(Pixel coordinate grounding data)
--- START ---

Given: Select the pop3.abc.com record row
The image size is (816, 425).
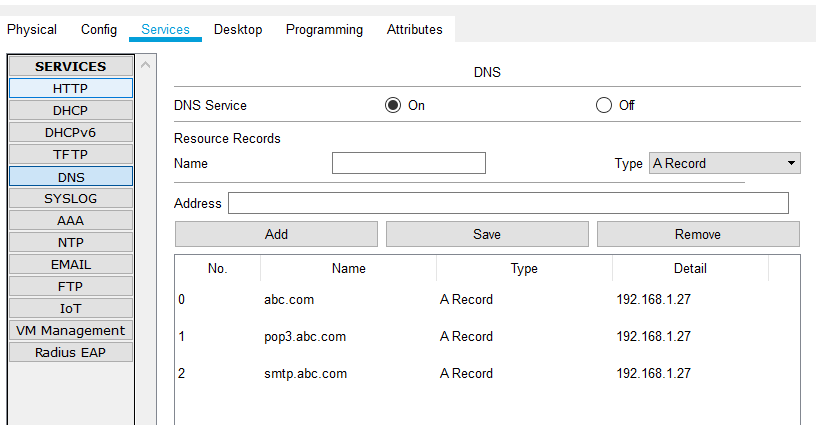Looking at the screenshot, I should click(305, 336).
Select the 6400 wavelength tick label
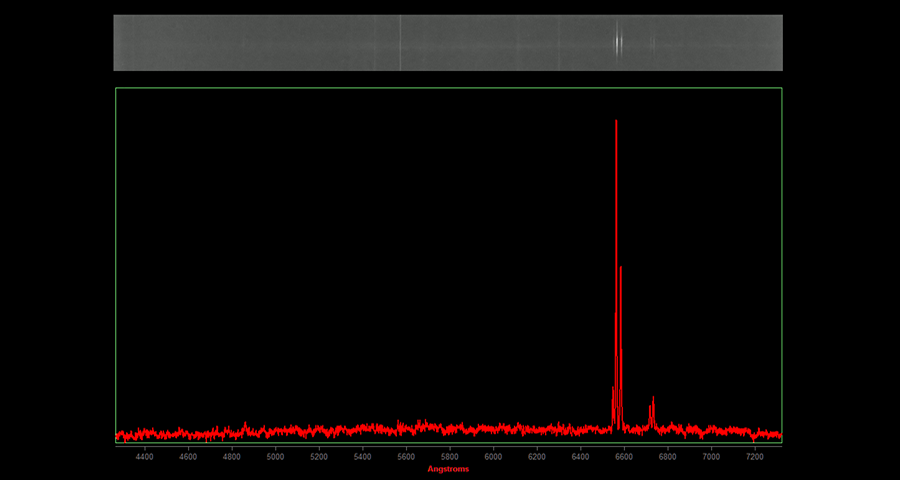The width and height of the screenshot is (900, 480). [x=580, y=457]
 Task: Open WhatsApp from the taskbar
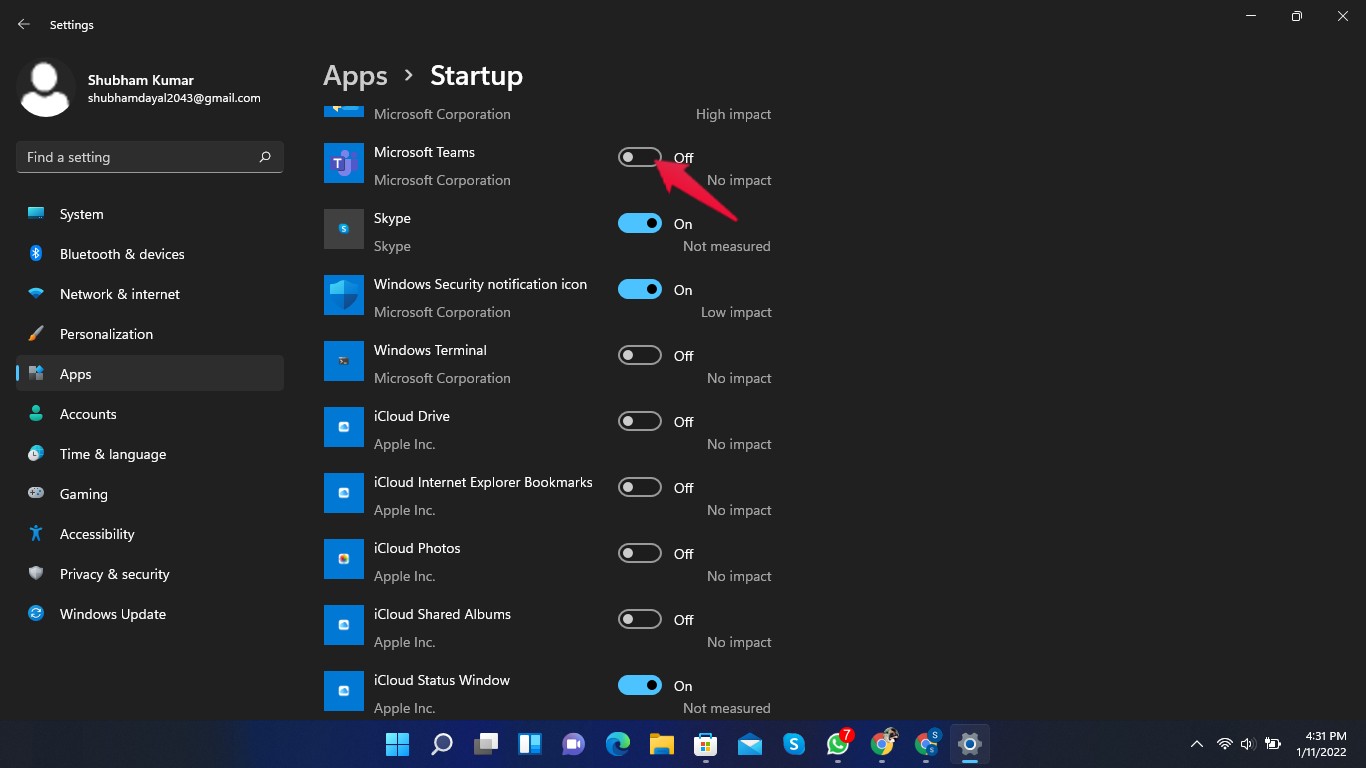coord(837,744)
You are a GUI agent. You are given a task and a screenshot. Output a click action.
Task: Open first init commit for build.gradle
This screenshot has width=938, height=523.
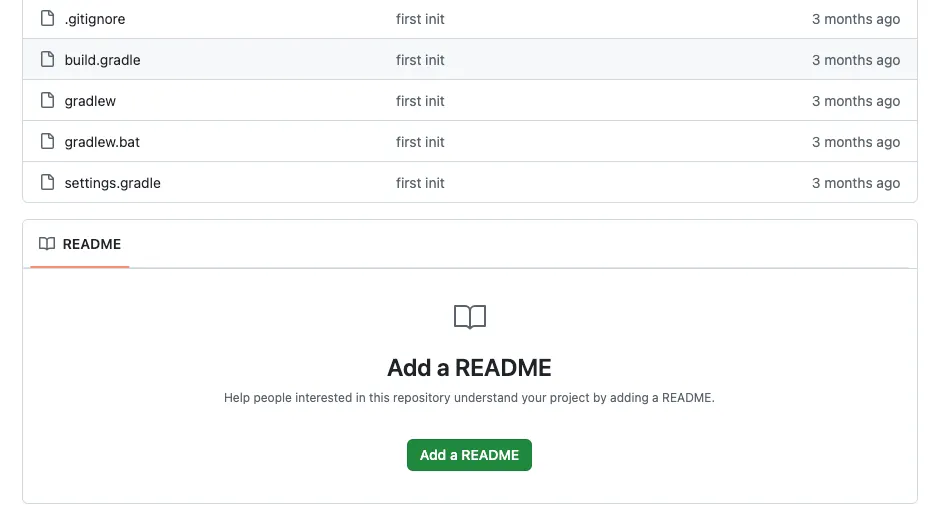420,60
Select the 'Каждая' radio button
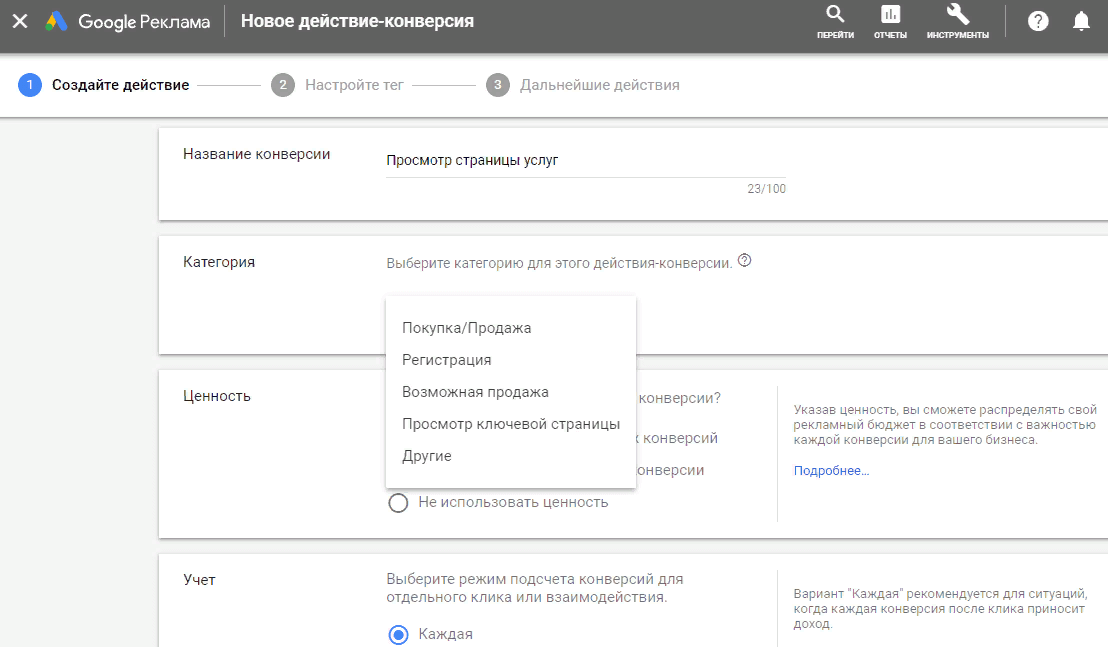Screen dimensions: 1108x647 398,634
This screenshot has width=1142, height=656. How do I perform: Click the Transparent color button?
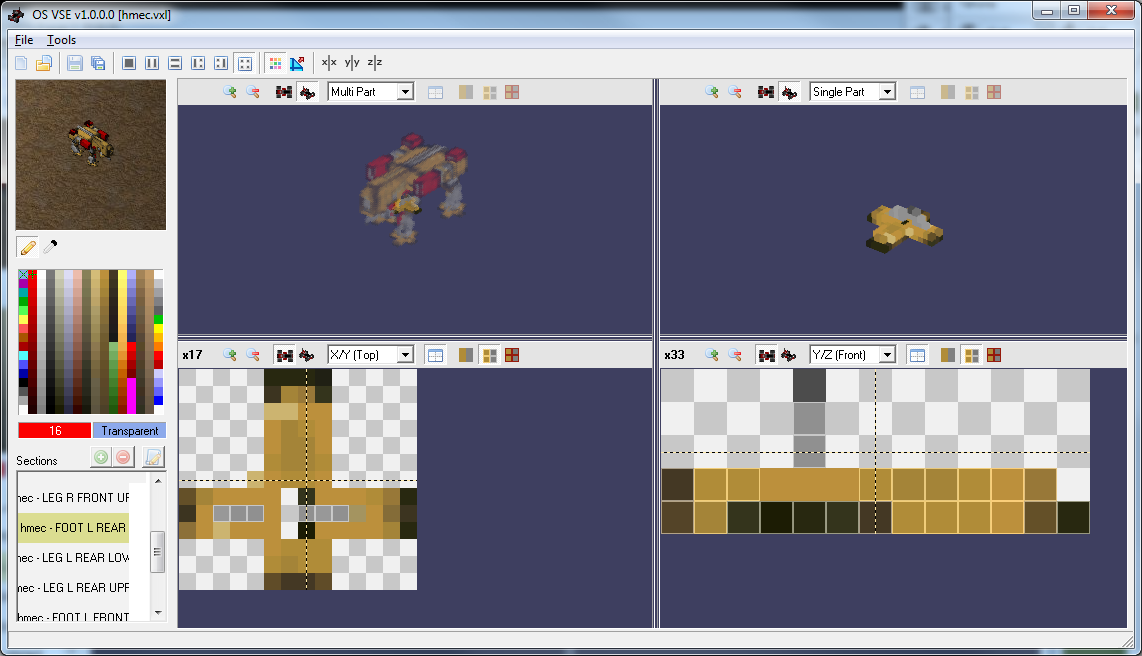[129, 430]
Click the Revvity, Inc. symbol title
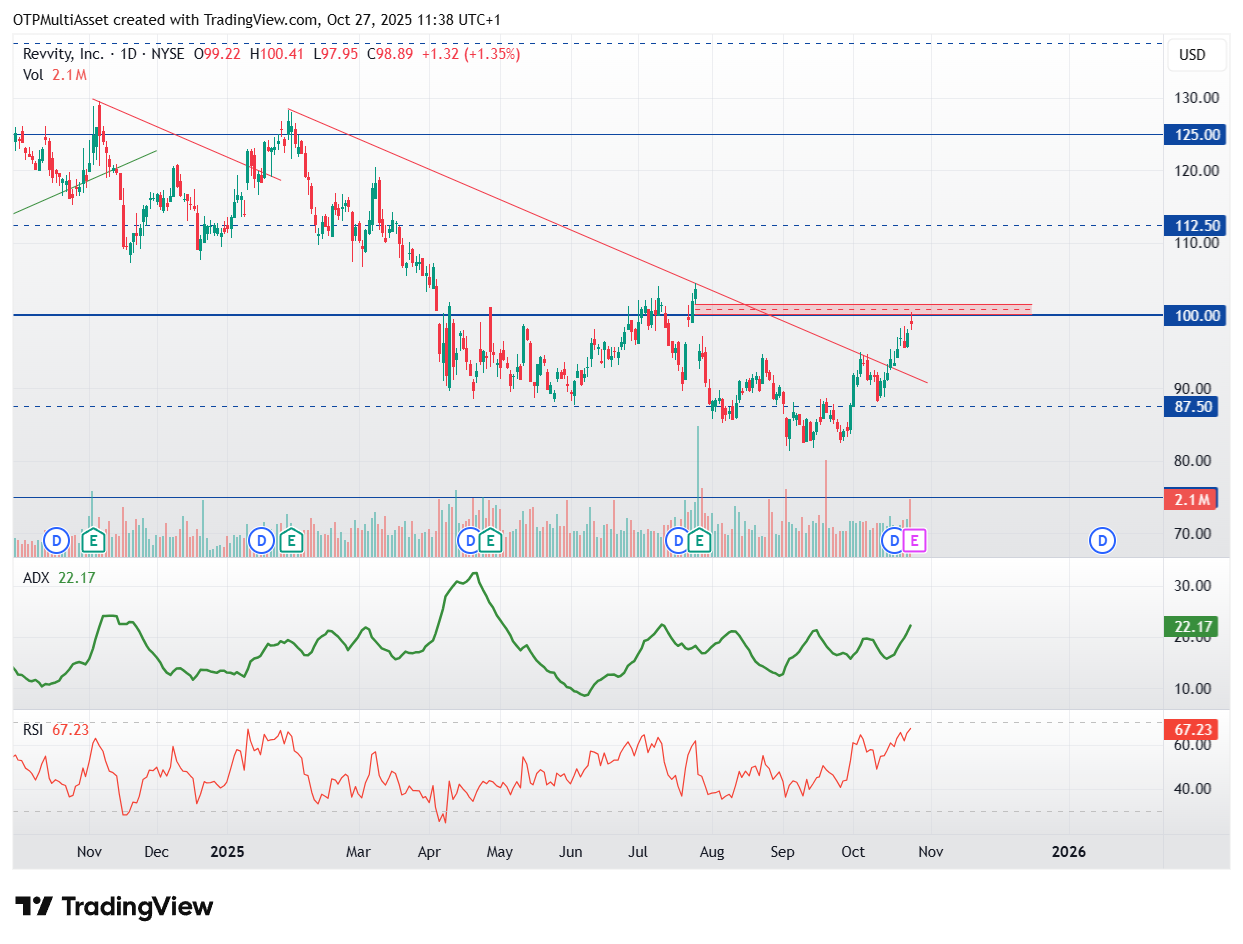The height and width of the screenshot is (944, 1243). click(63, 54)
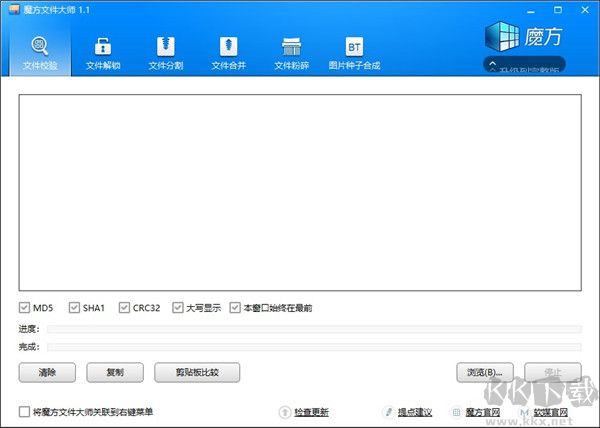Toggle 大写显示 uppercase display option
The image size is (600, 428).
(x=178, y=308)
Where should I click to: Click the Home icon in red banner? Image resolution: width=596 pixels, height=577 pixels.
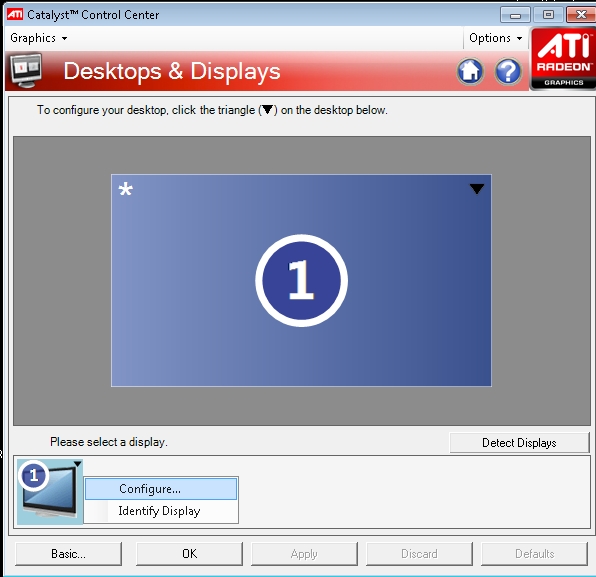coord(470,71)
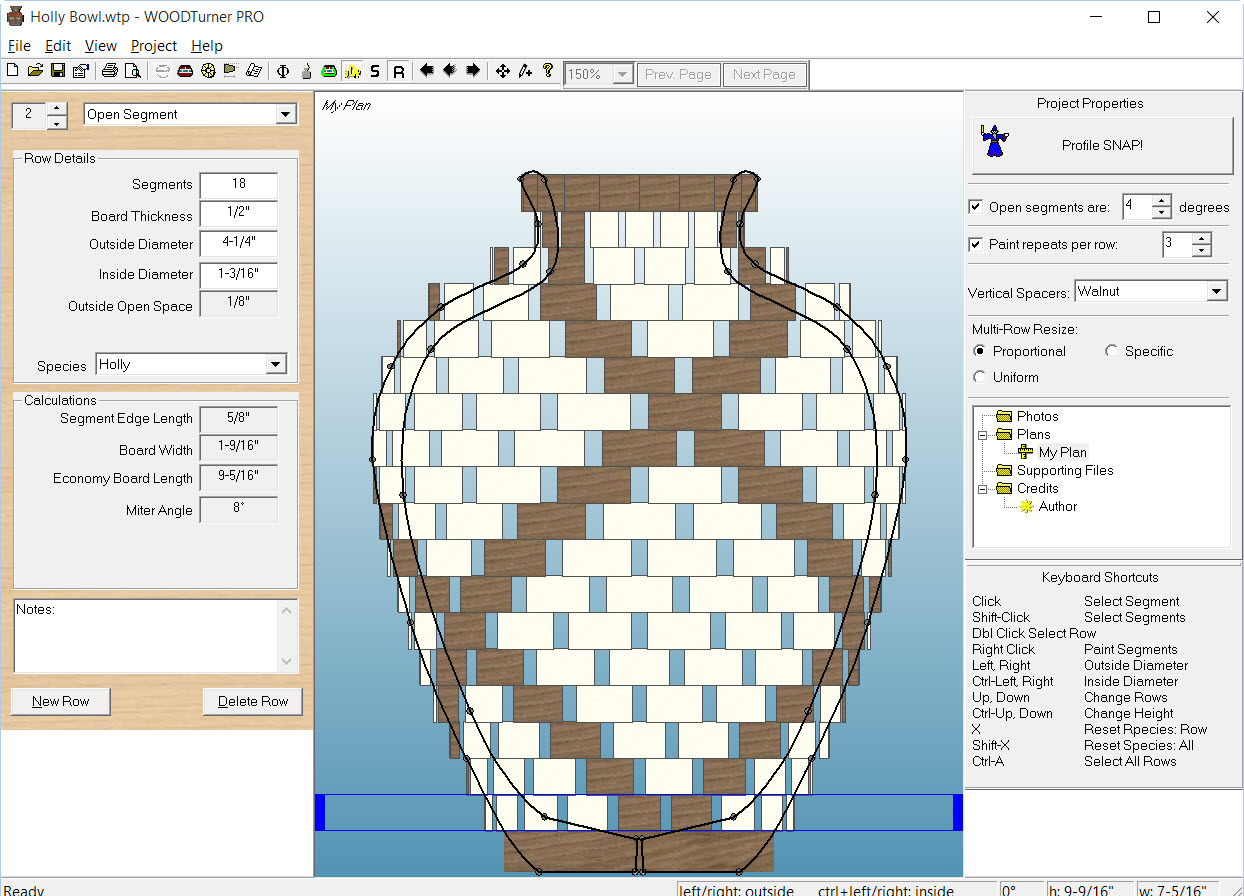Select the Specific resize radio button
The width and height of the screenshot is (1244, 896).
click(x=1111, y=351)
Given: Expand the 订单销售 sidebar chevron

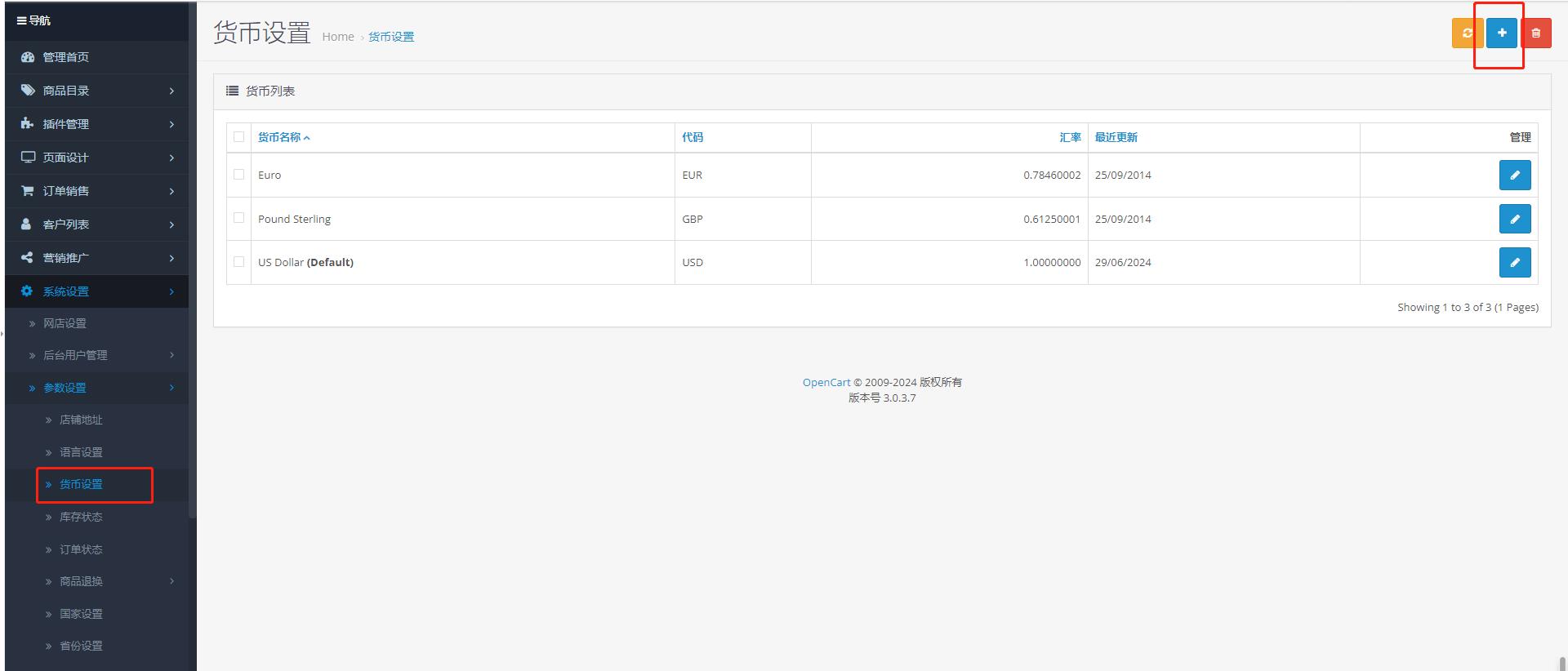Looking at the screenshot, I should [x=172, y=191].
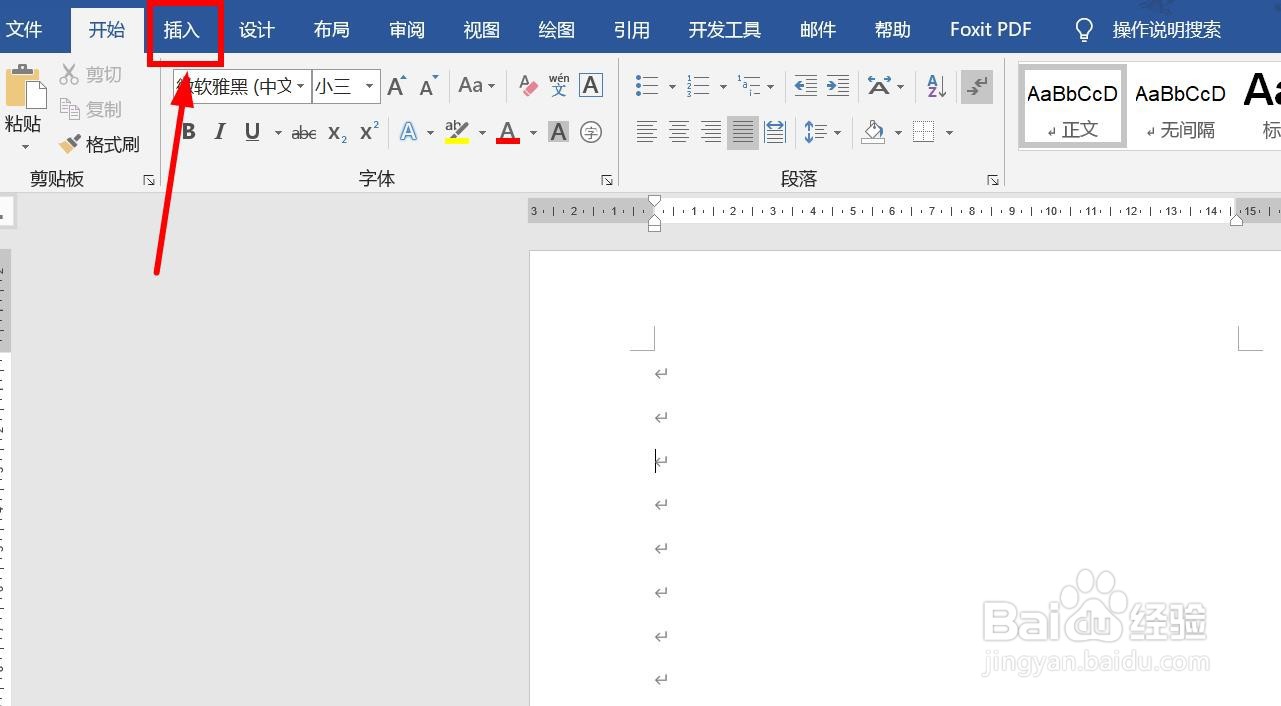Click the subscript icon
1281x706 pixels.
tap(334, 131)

--- END ---

### Task brief
An exact reproduction of every record above is required, with no pictures included.

### Response area
Given: Select the pop3.abc.com record row
The image size is (816, 425).
Looking at the screenshot, I should click(305, 336).
Select the 6400 wavelength tick label
The width and height of the screenshot is (900, 480). [x=580, y=457]
 Task: Open WhatsApp from the taskbar
coord(837,744)
You are a GUI agent. You are given a task and a screenshot. Output a click action.
Task: Open first init commit for build.gradle
This screenshot has width=938, height=523.
420,60
Select the 'Каждая' radio button
Screen dimensions: 1108x647 398,634
This screenshot has width=1142, height=656. How do I perform: Click the Transparent color button?
[129, 430]
Click the Revvity, Inc. symbol title
The height and width of the screenshot is (944, 1243). click(63, 54)
Toggle 大写显示 uppercase display option
The image size is (600, 428).
(x=178, y=308)
Where should I click to: Click the Home icon in red banner? Image resolution: width=596 pixels, height=577 pixels.
coord(470,71)
Select the Specific resize radio button
The width and height of the screenshot is (1244, 896).
click(x=1111, y=351)
Given: Expand the 订单销售 sidebar chevron

Looking at the screenshot, I should [x=172, y=191].
Click the subscript icon
1281x706 pixels.
tap(334, 131)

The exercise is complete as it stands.